Hi,
This is perhaps a silly question, but if I create a resource, say:
hid_t did = H5Dopen( loc_id, "data" );
and then test,
if (did >= 0) {
}
does it matter if I put the H5Dclose inside or outside the if-block?
Does one leak resources in the case where did < 0 and the did is not
closed? And, is the behavior the same for all the HDF api functions? I
did not see any specific mention in the docs.
Matt
Thanks Quincey,
I have been assuming this, but I had a sudden attack of doubt.
Matt
···
On Wed, Sep 1, 2010 at 11:01 AM, Quincey Koziol <koziol@hdfgroup.org> wrote:
Hi Matt,
On Sep 1, 2010, at 9:56 AM, Matt Calder wrote:
Hi,
This is perhaps a silly question, but if I create a resource, say:
hid_t did = H5Dopen( loc_id, "data" );
and then test,
if (did >= 0) {
}
does it matter if I put the H5Dclose inside or outside the if-block?
Does one leak resources in the case where did < 0 and the did is not
closed? And, is the behavior the same for all the HDF api functions?

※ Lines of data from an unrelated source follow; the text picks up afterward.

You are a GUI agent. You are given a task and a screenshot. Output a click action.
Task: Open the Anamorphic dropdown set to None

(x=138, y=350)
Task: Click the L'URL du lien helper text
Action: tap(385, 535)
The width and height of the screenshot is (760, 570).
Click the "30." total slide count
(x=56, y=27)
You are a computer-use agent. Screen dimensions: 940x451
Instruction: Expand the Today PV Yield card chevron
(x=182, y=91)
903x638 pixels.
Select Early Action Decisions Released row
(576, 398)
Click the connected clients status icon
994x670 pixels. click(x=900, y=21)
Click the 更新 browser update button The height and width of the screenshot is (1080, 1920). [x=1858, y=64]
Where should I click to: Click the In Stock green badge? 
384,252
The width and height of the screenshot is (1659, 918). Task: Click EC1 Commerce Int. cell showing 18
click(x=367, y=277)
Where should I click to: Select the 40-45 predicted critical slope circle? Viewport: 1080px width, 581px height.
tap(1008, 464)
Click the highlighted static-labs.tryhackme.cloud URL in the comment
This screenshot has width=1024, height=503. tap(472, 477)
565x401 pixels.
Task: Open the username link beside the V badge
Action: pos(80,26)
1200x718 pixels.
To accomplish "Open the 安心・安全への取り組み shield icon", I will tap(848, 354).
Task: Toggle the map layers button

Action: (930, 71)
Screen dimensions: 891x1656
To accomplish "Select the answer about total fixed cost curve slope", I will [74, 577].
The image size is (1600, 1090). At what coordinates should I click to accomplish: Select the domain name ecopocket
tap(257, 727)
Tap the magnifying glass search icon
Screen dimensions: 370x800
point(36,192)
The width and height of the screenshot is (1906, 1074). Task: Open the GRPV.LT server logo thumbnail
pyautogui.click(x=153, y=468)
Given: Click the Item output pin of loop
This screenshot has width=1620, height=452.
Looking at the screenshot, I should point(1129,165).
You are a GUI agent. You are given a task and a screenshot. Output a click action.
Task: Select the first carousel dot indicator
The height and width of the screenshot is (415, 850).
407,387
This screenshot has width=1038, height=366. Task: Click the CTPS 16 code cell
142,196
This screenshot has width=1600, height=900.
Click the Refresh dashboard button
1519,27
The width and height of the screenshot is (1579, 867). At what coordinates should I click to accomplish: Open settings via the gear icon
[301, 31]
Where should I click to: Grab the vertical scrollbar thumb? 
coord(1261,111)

I
did not see any specific mention in the docs.
If H5Dopen \(or any other function which returns an ID\) fails \(and returns a negative value\), the HDF5 library will not leak resources\. BTW, the \[negative\] ID value returned when one of these routines fails would be rejected by the object close routine\. It's analogous to malloc\(\) returning NULL, you can't pass NULL into free\(\)\.